Statistical analyses

We hypothesized that (i) readmission models based on demographics and functional status would outperform models based on demographics and comorbidities and (ii) the addition of comorbidity data to function-based models would not improve predictive ability. To test the hypotheses, we developed a series of logistic regression models: the “Functional” model that included demographic variables (age, sex, and race) and functional status (admission FIM^TM motor score and FIM^TM cognitive score), the “Functional-Plus” models that added comorbidity data to the Functional Model according to each comorbidity scoring system, and the “Demographic-Comorbidity” models that included only demographic variables and comorbidities from each scoring system. Predictive ability for readmission of each model was examined at 3 and 30 days after admission to IRF. Model performance was assessed using the area under the receiver operator curve (c-statistic). The c-statistic captures the absolute ability of a model to discriminate between those readmitted and those not readmitted and has been used in prior readmission studies and in a systematic review of readmission risk prediction.^20,28,30,31 A c-statistic of 0.50 signifies that a model performs no better than chance. A c-statistic of 0.70-0.80 signifies modest to acceptable discriminative ability, and a c-statistic greater than 0.80 signifies good discriminative ability.^44,45 We used the difference between c-statistics for two models at the same time point as a comparison method. A c-statistic difference of 0.05 was considered meaningful based on prior literature.^28,31 Any Functional-Plus model meeting this threshold and any failure of the Functional model to outperform a Demographic-Comorbidity model by at least 0.05 was considered evidence against our hypotheses. Tests of significance were not performed on the differences between c-statistics calculated from our models given that even negligible differences would likely be statistically significant given the large size of our sample.⁴⁶ The potential effect of non-normal distributions of age in our population was examined using linear, linear spline, and restricted cubic spline transformations. Model calibration at 3 and 30 days was assessed using lowess calibration plots. Internal validation was performed using boot-strapping.

Results

Between 2002 and 2012, there were 5,630,451 adult IRF admissions in the UDSMR database. Of those, 91,810 had Impairment Group codes associated with traumatic SCI. We excluded 5861 patients who had >90 days between SCI onset and IRF admission, as well as 17,554 patients who were not admitted to inpatient rehabilitation directly from an acute hospital. No patients were excluded based on age <18 or >108 years. The final sample was 68,395 patients from 1097 IRFs. The mean age was 49.58 years, 71.0% (48,559/68,395) were male, and 69.8% (47,748/68,395) were white. Of the study population, 1469 (2.15%) were readmitted to an acute hospital within three days, and 7081 (10.35%) were readmitted within 30 days after IRF admission. Table 2 shows demographic, medical, and facility data for the study population.
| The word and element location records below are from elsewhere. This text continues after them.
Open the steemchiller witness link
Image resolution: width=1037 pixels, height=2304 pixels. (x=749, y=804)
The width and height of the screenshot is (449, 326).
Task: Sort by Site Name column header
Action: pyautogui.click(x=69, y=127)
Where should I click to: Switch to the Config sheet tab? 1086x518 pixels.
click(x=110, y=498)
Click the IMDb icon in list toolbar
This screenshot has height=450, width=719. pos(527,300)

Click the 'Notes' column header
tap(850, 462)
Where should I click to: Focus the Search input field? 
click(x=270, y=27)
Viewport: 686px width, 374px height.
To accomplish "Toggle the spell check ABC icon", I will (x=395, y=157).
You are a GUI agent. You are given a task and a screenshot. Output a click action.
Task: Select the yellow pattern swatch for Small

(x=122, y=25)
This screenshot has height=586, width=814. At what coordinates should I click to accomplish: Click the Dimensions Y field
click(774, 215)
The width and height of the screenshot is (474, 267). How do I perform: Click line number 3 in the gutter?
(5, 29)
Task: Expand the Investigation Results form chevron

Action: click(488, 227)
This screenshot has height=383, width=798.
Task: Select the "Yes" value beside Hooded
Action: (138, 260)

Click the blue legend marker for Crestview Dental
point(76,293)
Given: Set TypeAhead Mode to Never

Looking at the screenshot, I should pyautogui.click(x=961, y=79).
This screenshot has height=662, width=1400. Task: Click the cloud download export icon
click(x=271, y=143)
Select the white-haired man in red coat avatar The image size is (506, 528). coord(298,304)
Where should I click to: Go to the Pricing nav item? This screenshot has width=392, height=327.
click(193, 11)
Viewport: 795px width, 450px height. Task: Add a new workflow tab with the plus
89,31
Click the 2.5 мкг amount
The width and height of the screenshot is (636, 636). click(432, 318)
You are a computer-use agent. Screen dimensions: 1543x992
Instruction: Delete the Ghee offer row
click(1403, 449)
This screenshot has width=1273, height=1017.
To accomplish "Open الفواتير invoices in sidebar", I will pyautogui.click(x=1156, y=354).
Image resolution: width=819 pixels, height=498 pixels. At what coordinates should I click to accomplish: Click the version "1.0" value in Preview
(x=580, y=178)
Table 2. Patient characteristics.

Number of patients, n	68395
Number of facilities, n	1097
Age, mean (SD)	49.58 (19.87)
Male, n (%)	48559 (71.00)
Race, n (%)
White	47748 (69.81)
Black	10169 (14.87)
Hispanic	5830 (8.52)
Asian	1558 (2.28)
Multi-racial	413 (0.60)
Other	1077 (1.57)
Admission motor FIM, mean (SD)	28.81 (13.57)
Admission cognitive FIM, mean (SD)	27.67 (6.94)
Level of impairment, n (%)
Incomplete paraplegia	8391 (12.27)
Complete paraplegia	7829 (11.45)
Unspecified paraplegia	3779 (5.52)
Incomplete quadriplegia, C1-4	6746 (9.86)
Incomplete quadriplegia, C5-8	8331 (12.18)
Complete quadriplegia, C1-4	1937 (2.83)
Complete quadriplegia, C5-8	3215 (4.70)
Unspecified quadriplegia	2560 (3.74)
Other	25607 (37.44)
Married, n (%)	29070 (42.50)
Living alone pre-injury, n (%)	14215 (20.78)
Employed pre-injury, n (%)	32427 (47.41)
Primary payor source, n (%)
Medicare	20845 (30.48)
Medicaid	9653 (14.11)
Commercial	22094 (32.30)
Unreimbursed	6202 (9.07)
Workers’ compensation	4254 (6.22)
Other	5342 (7.81)
Number of comorbidities, mean (SD)	7.64 (2.92)
Length of IRF stay, mean days (SD)	25.84 (23.31)
Discharge disposition, n (%)
Community	48417 (70.79)
Acute facility	8239 (12.05)
Skilled nursing/subacute	5087 (7.44)
Other	4628 (6.77)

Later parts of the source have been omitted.